**** Excerpted records

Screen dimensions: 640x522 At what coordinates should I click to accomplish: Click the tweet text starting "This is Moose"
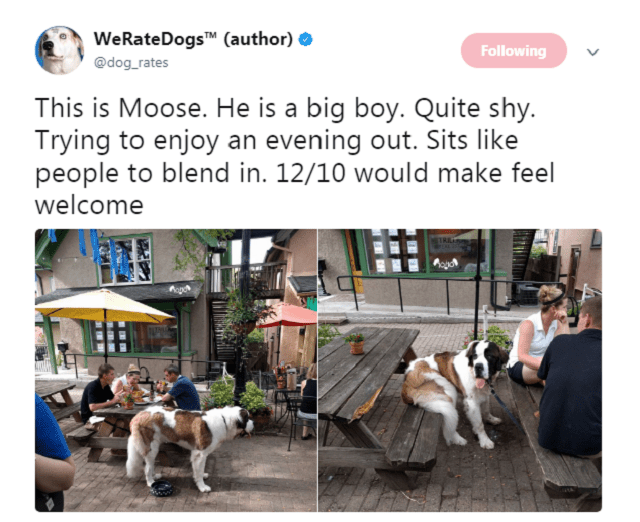point(295,156)
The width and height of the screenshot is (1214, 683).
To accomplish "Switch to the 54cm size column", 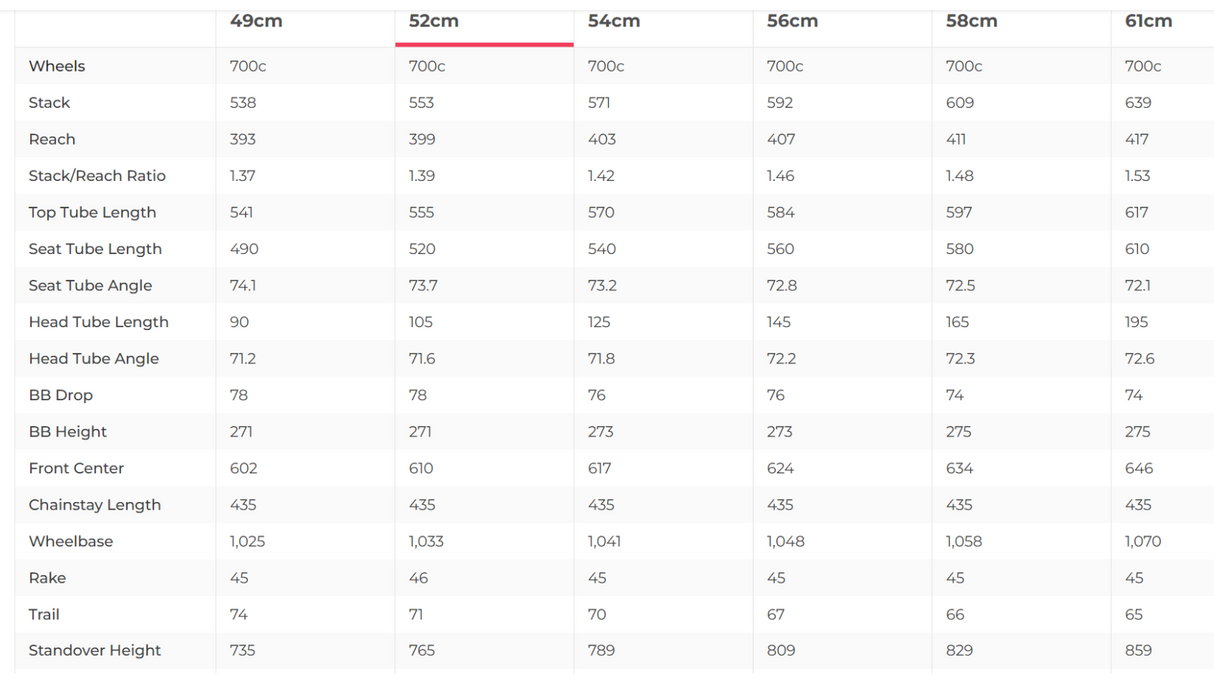I will click(x=614, y=21).
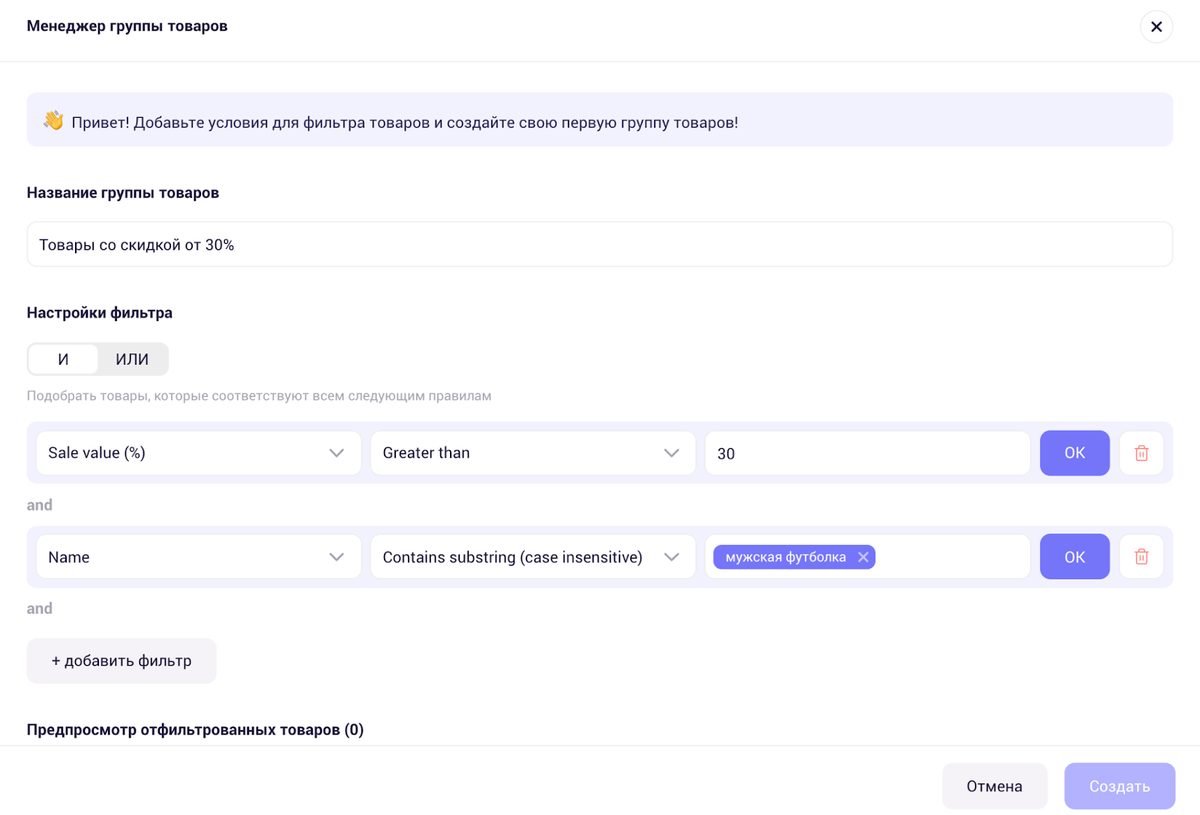Image resolution: width=1200 pixels, height=815 pixels.
Task: Click the 'мужская футболка' tag chip
Action: 785,557
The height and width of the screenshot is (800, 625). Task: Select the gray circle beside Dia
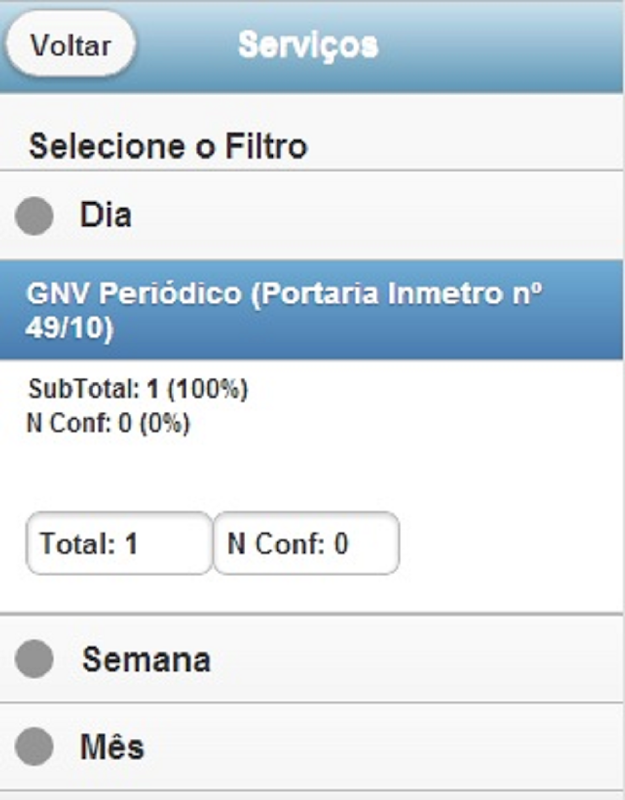coord(35,216)
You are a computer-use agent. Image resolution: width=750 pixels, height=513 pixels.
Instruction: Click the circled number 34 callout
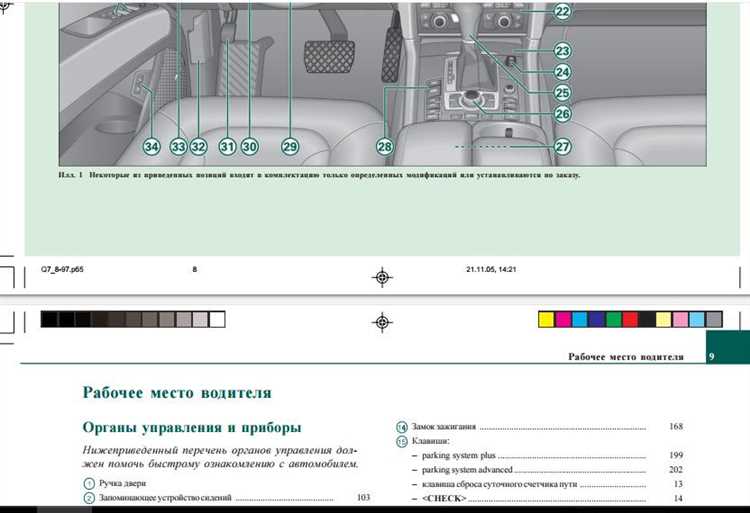(151, 147)
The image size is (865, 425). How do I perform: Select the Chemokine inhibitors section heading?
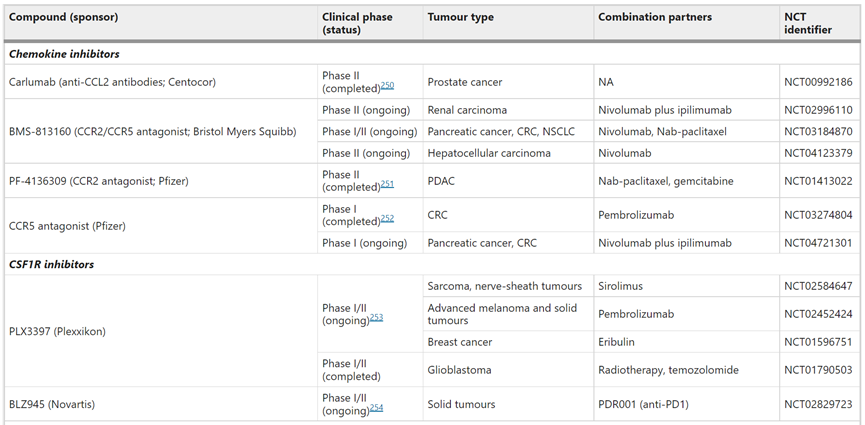coord(64,54)
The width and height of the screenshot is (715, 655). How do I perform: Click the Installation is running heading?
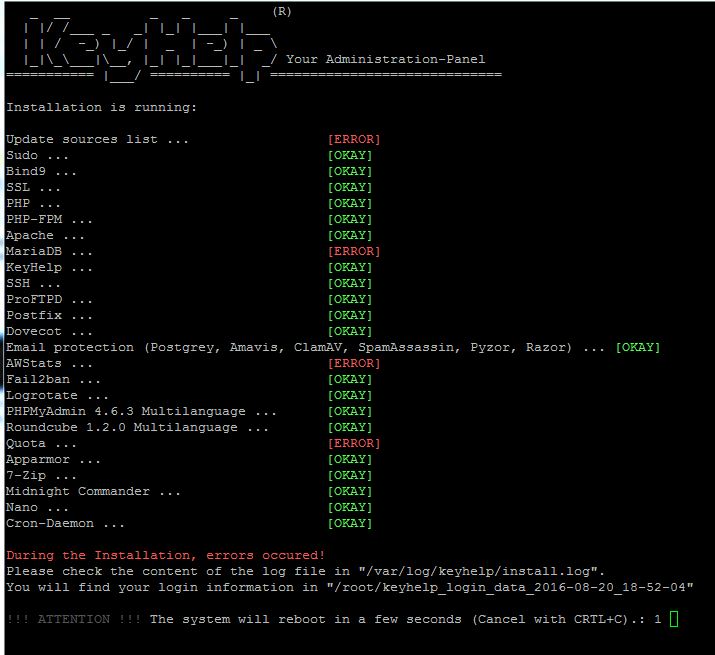point(101,107)
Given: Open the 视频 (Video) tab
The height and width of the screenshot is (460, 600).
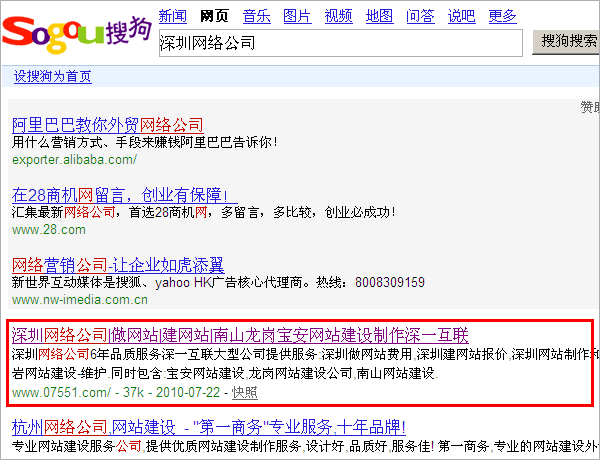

********

_Problem to work on_
In the records above, find the line that contains "The width and height of the screenshot is (715, 655)." and repeat exactly that line and all lines after it to the end. Do not include pictures.

_Written response_
The width and height of the screenshot is (715, 655). How do I perform: Click the Installation is running heading?
point(101,107)
Given: Open the 视频 (Video) tab
The height and width of the screenshot is (460, 600).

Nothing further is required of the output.